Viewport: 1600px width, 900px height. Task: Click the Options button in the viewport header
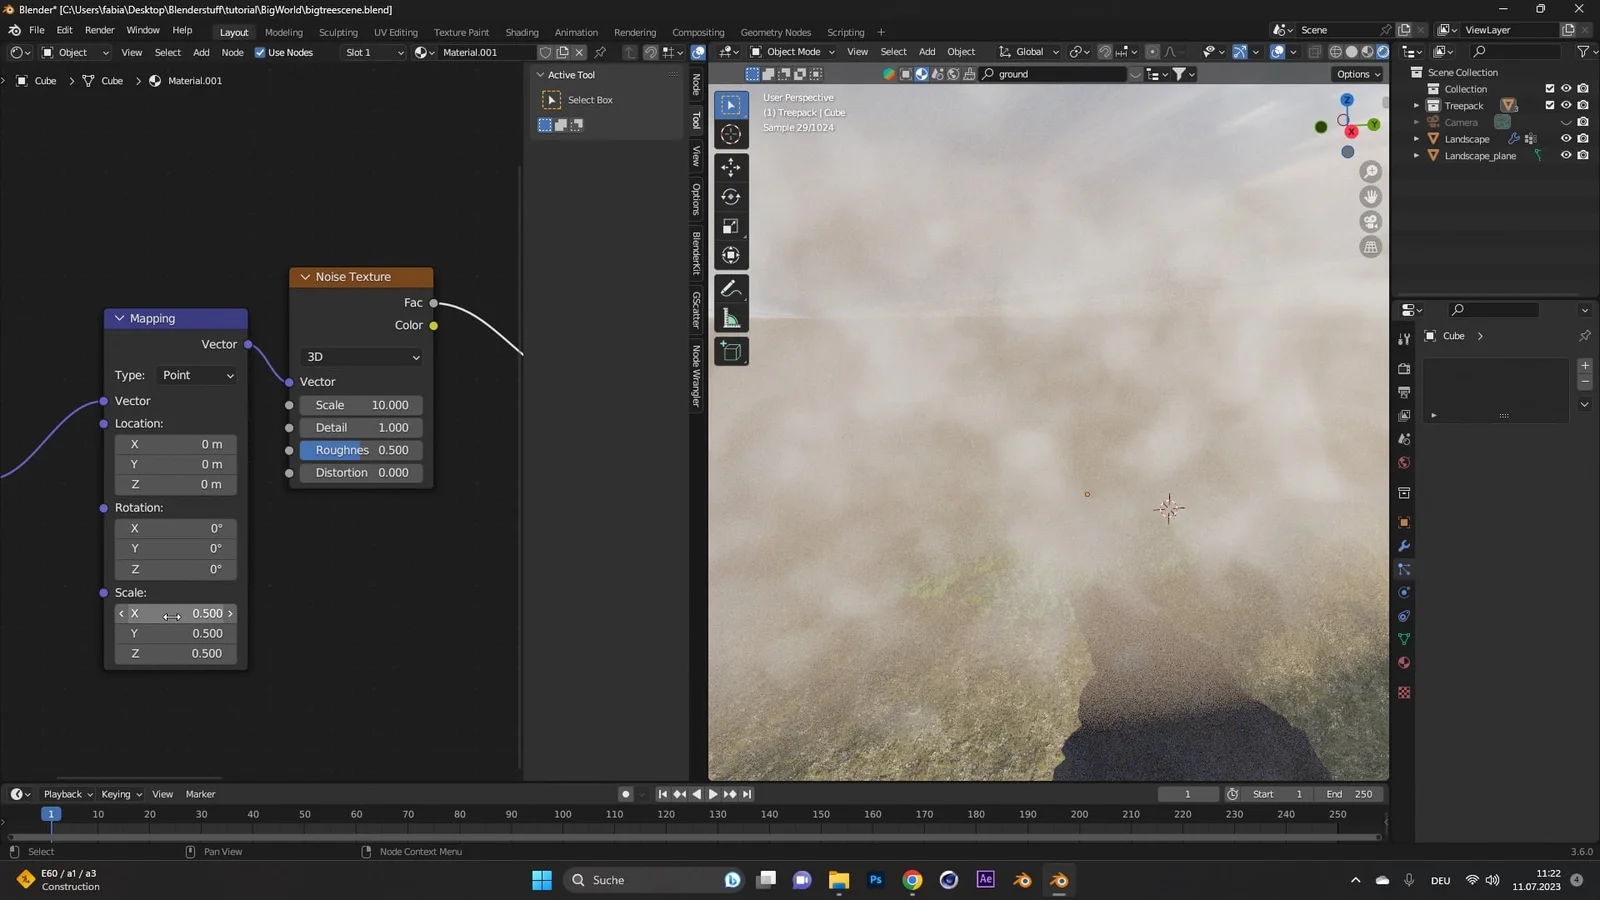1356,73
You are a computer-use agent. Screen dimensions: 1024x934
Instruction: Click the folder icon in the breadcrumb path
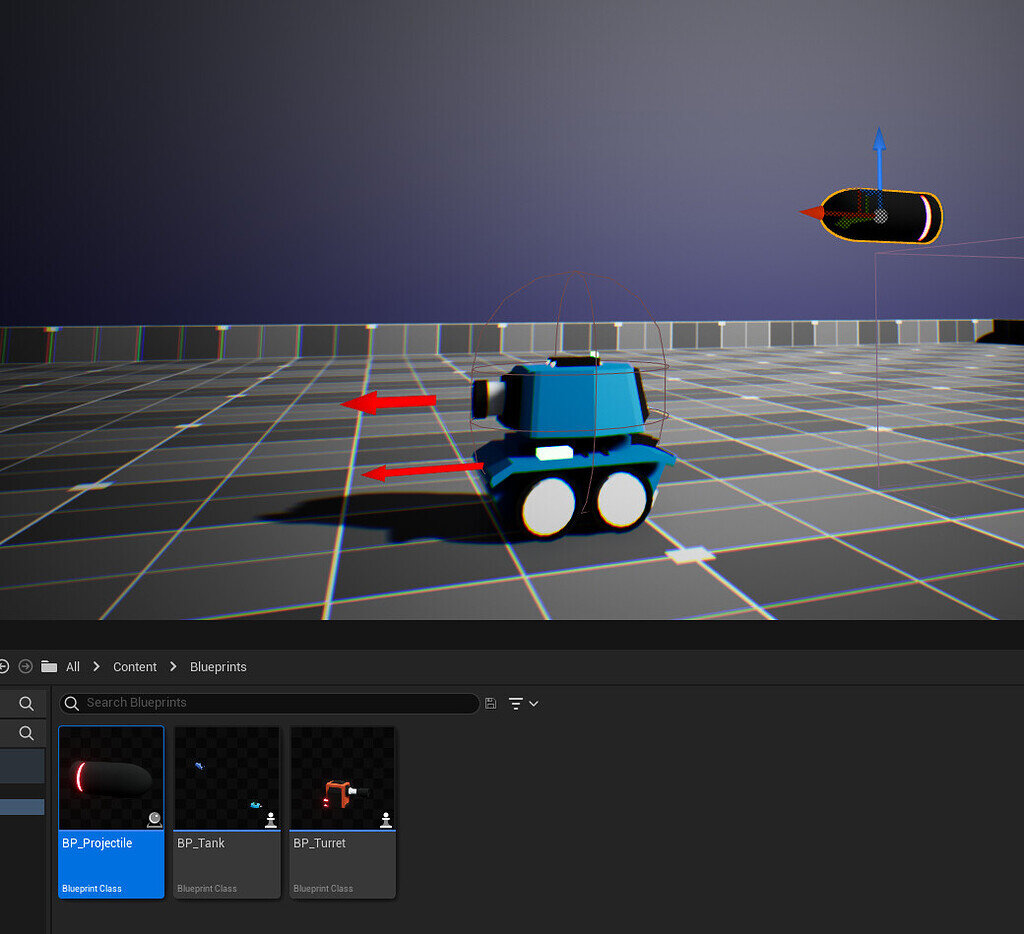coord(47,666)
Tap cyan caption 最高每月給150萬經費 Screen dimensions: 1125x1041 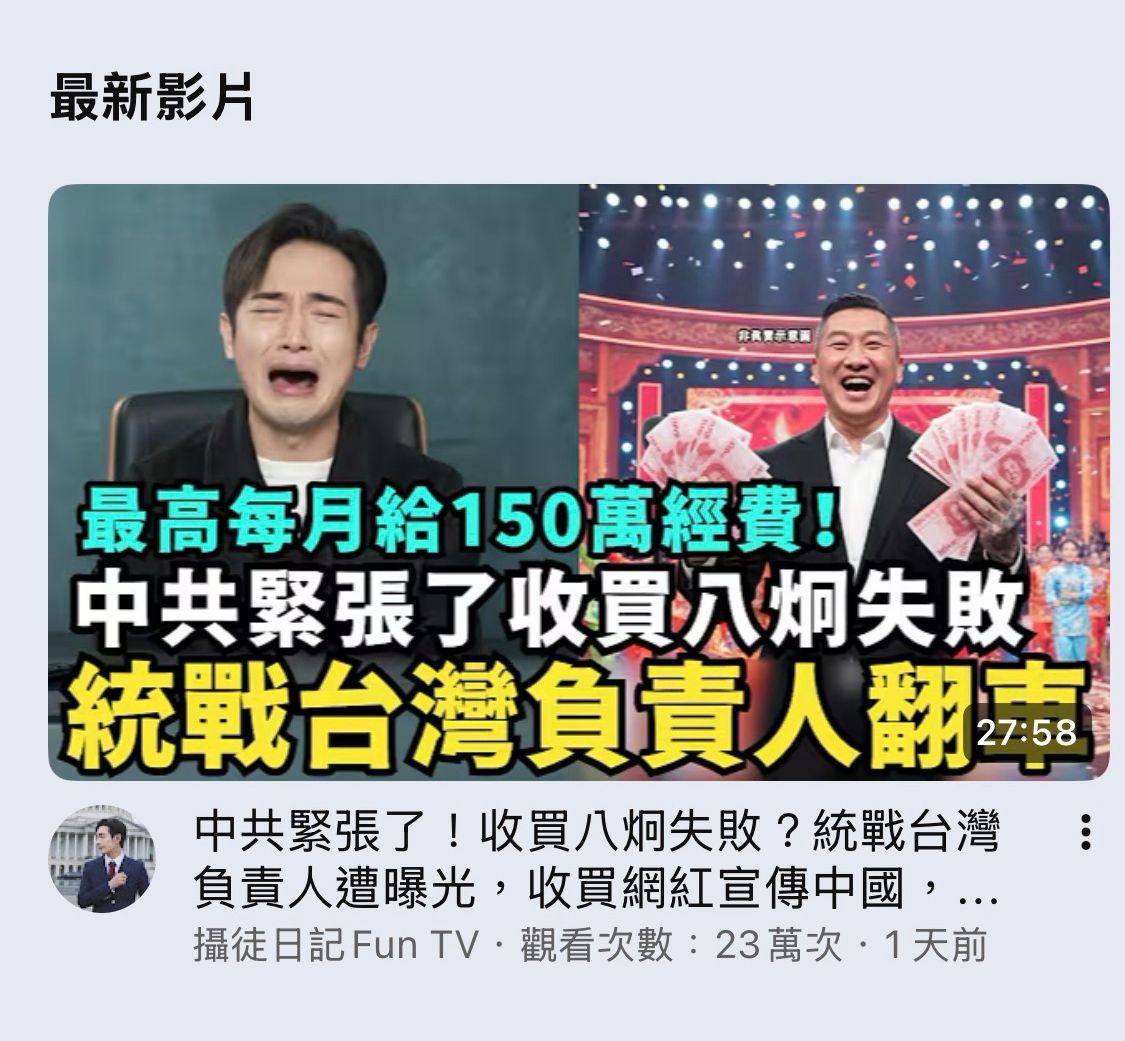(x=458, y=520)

# # #

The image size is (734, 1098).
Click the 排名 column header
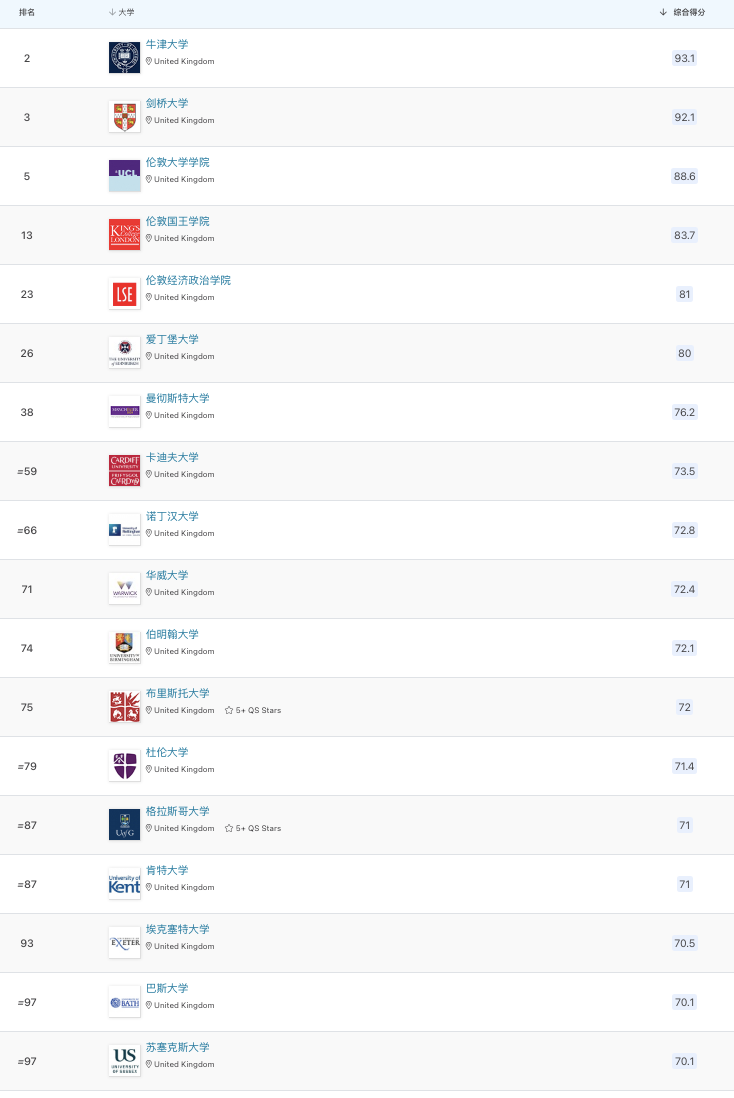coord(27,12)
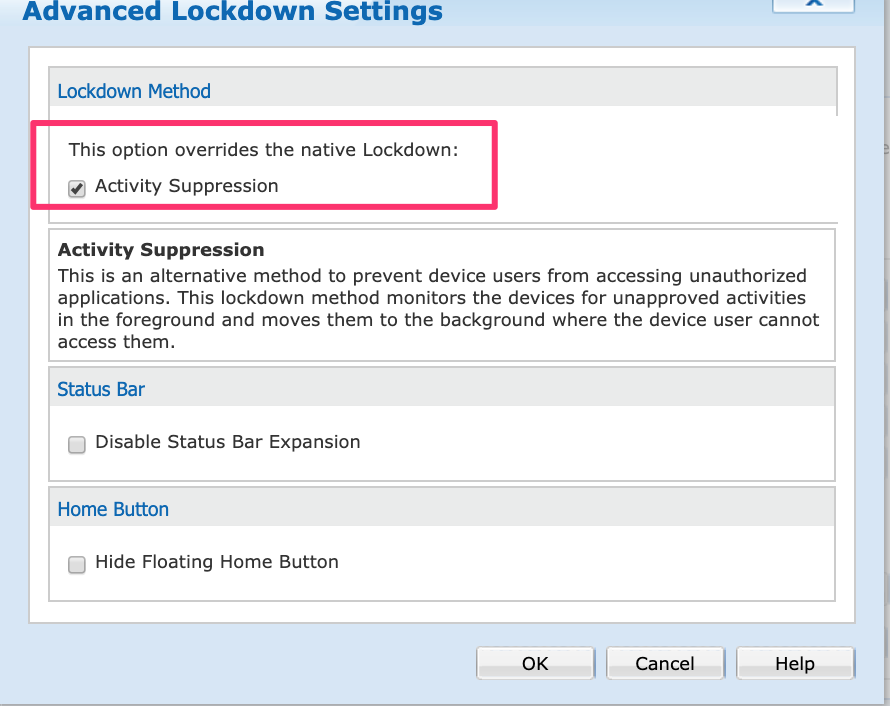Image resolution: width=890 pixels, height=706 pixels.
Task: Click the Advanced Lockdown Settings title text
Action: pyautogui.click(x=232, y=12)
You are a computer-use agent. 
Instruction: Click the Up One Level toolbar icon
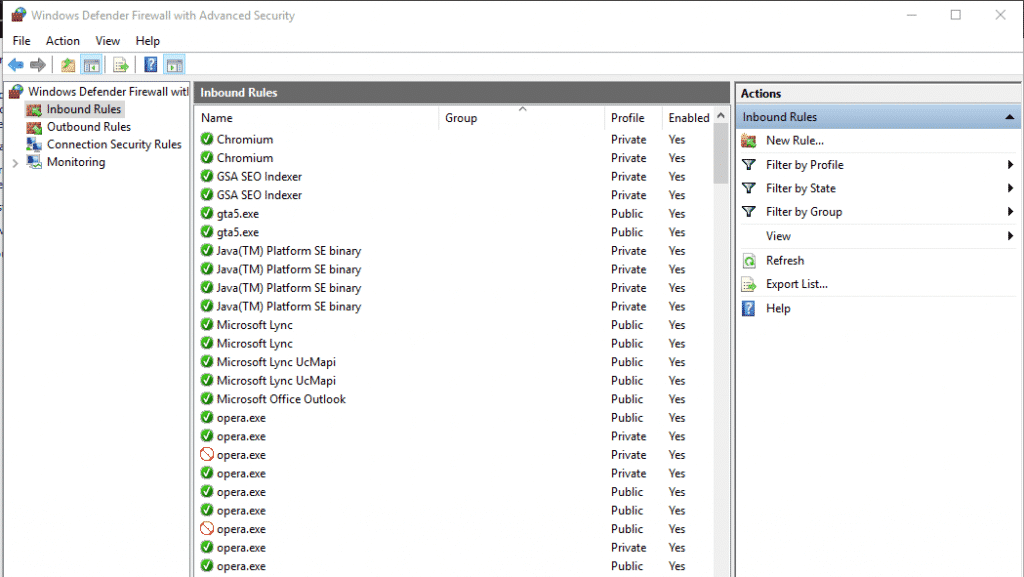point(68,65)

# # #

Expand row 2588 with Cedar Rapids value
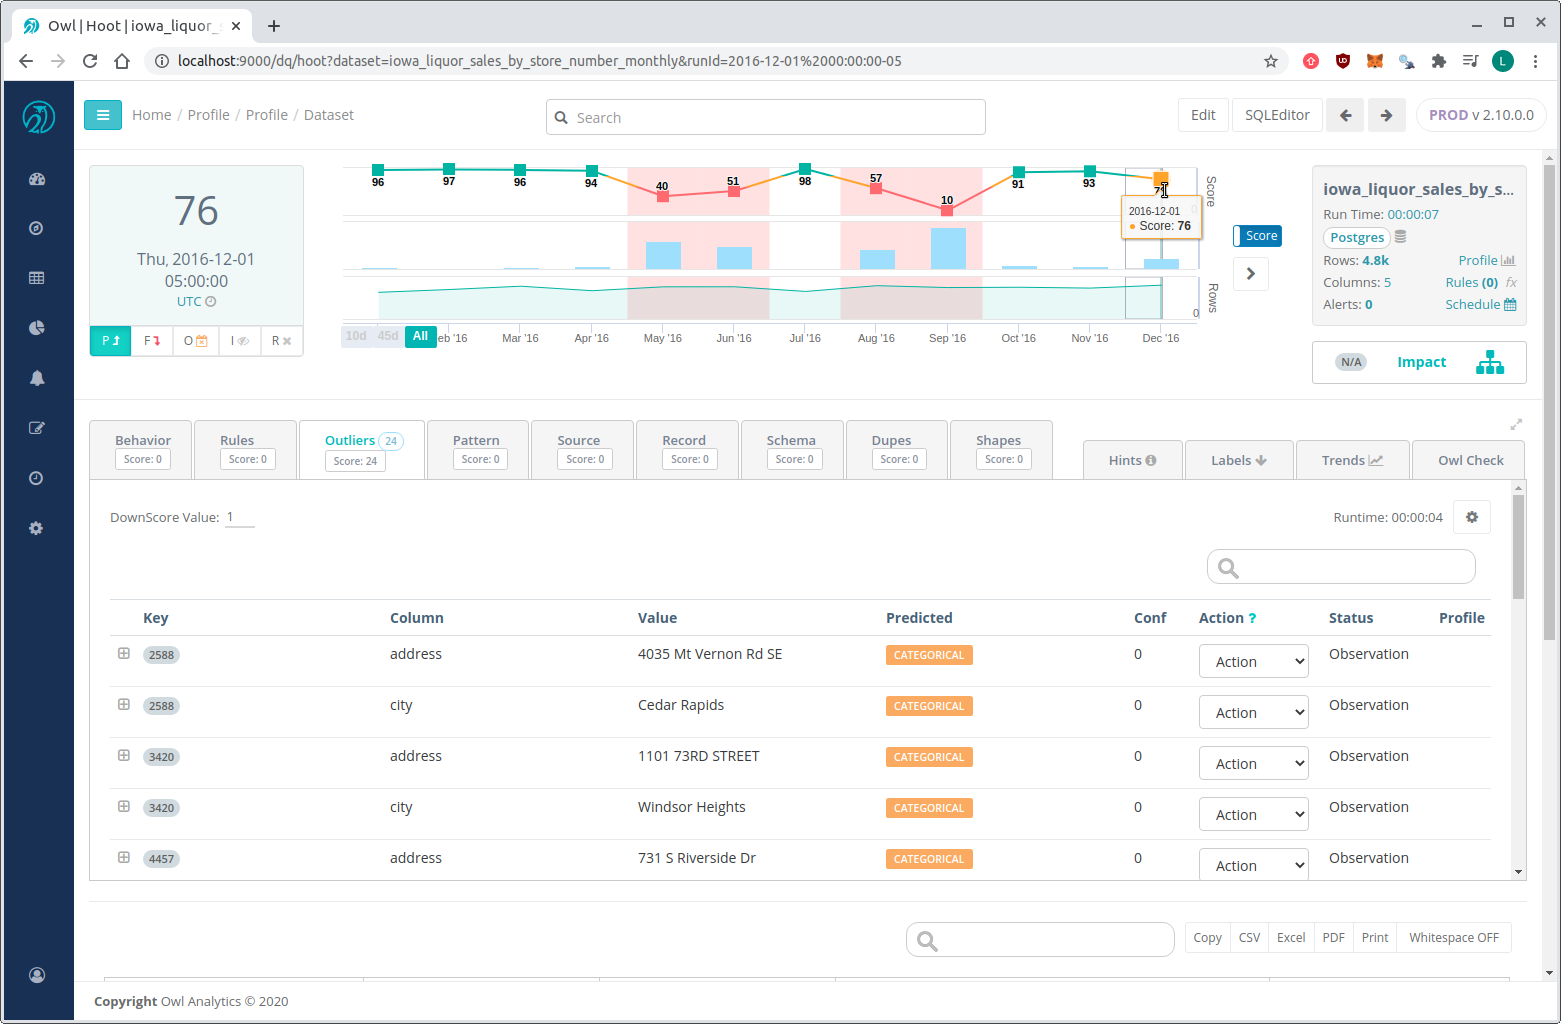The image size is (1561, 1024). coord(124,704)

# # #

Set exercise: How many lines in the items above contain the string "header", with case taken into account? Reply with the number alone.

Answer for the task: 2